• [TASK TO CARRY OUT] From the line containing "Task: Open AirDrop in the sidebar" to the last line of the listing, transcribe exactly and add nothing else; keep both ends and omit pictures.

====== DATA PROVIDED

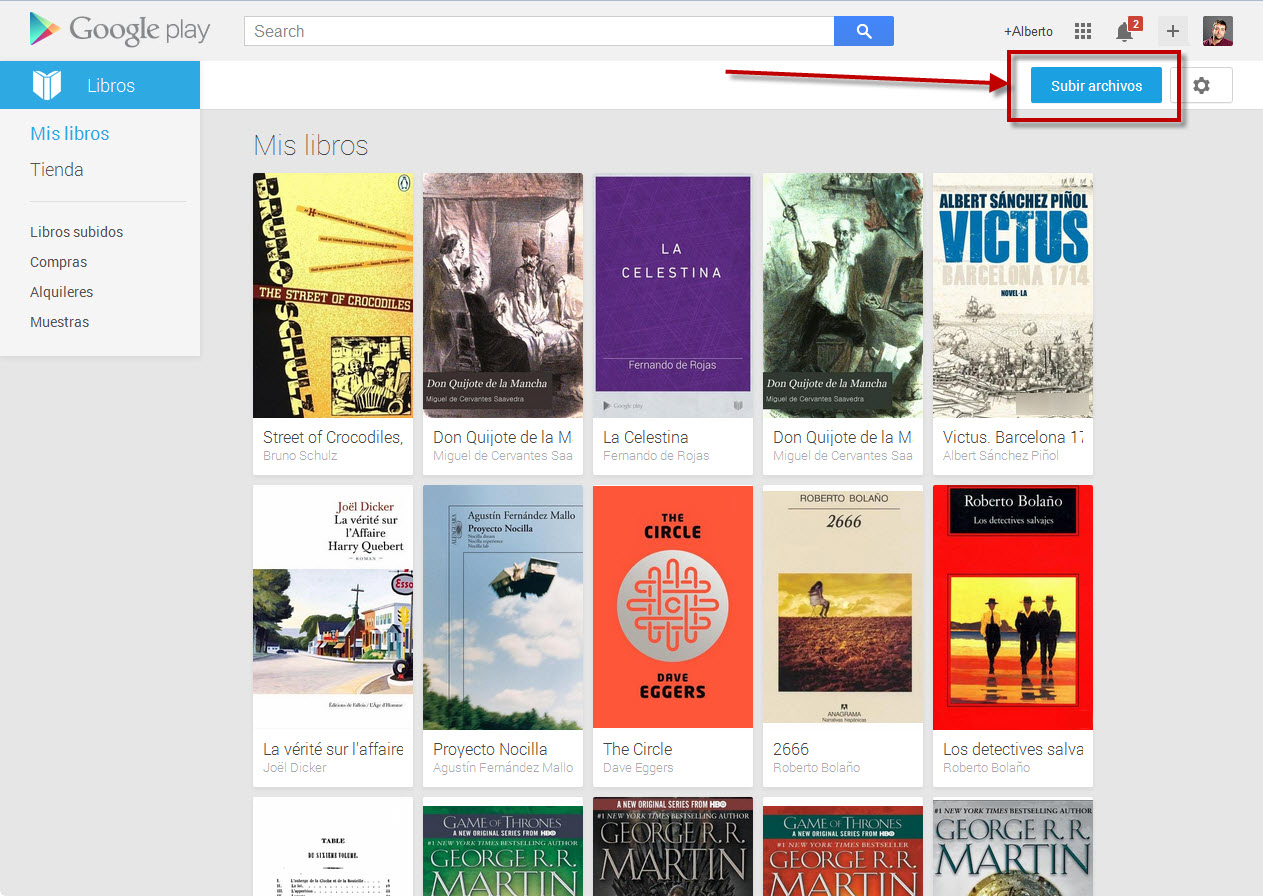1263x896 pixels.
Task: Open The Circle by Dave Eggers
Action: pos(672,607)

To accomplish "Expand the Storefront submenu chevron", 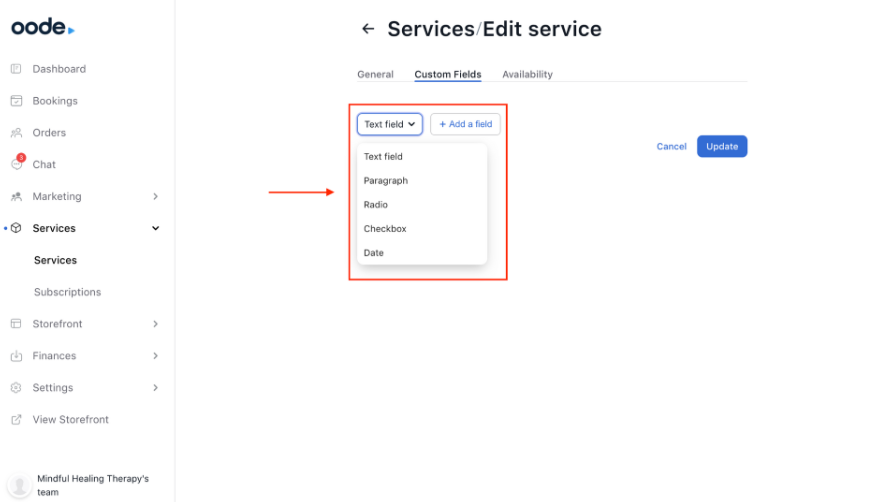I will coord(155,324).
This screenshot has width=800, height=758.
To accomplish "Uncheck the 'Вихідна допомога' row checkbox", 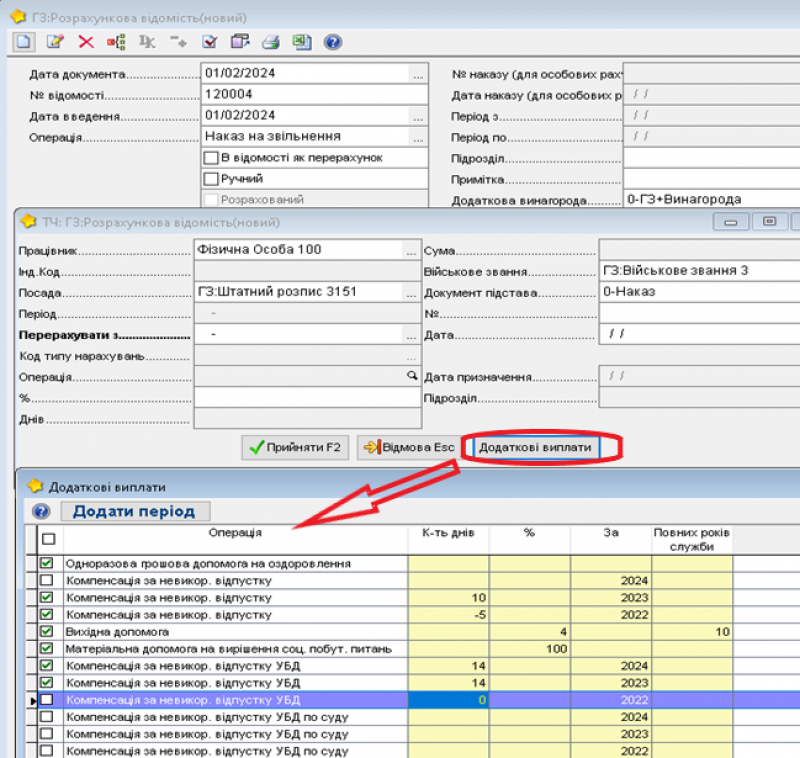I will point(46,632).
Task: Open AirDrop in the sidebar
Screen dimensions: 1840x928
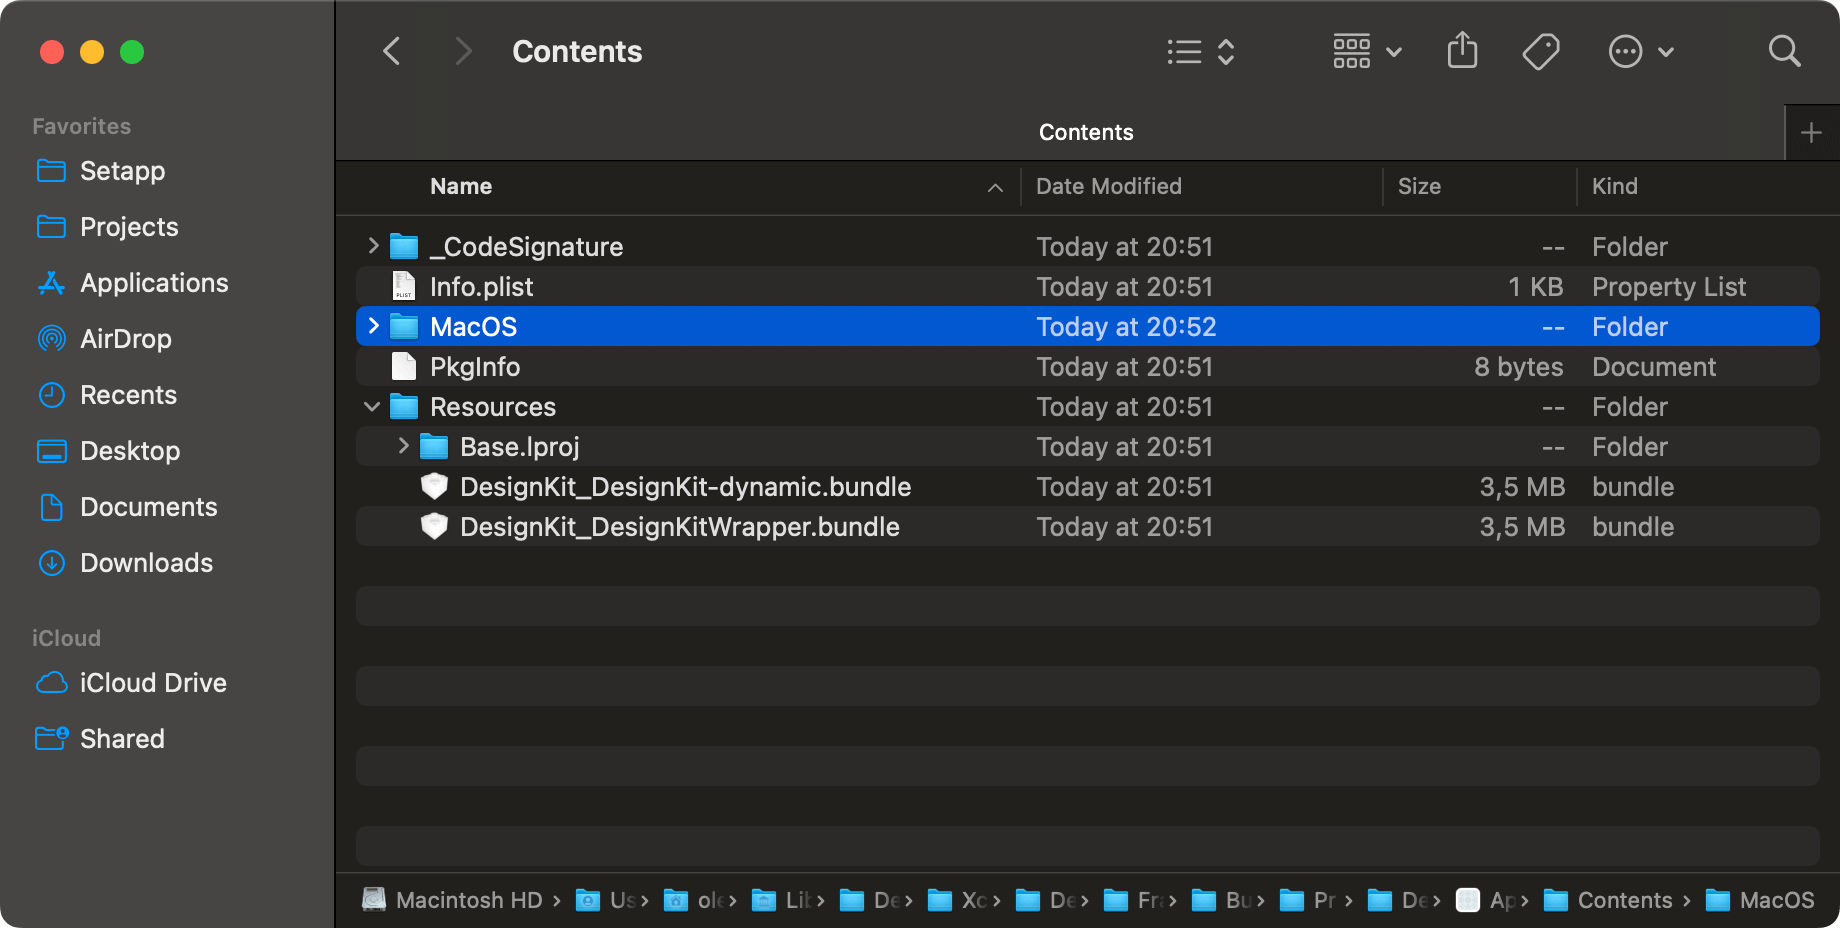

============

• [OUTPUT FOR THIS TASK]
Task: Open AirDrop in the sidebar
Screen dimensions: 1840x928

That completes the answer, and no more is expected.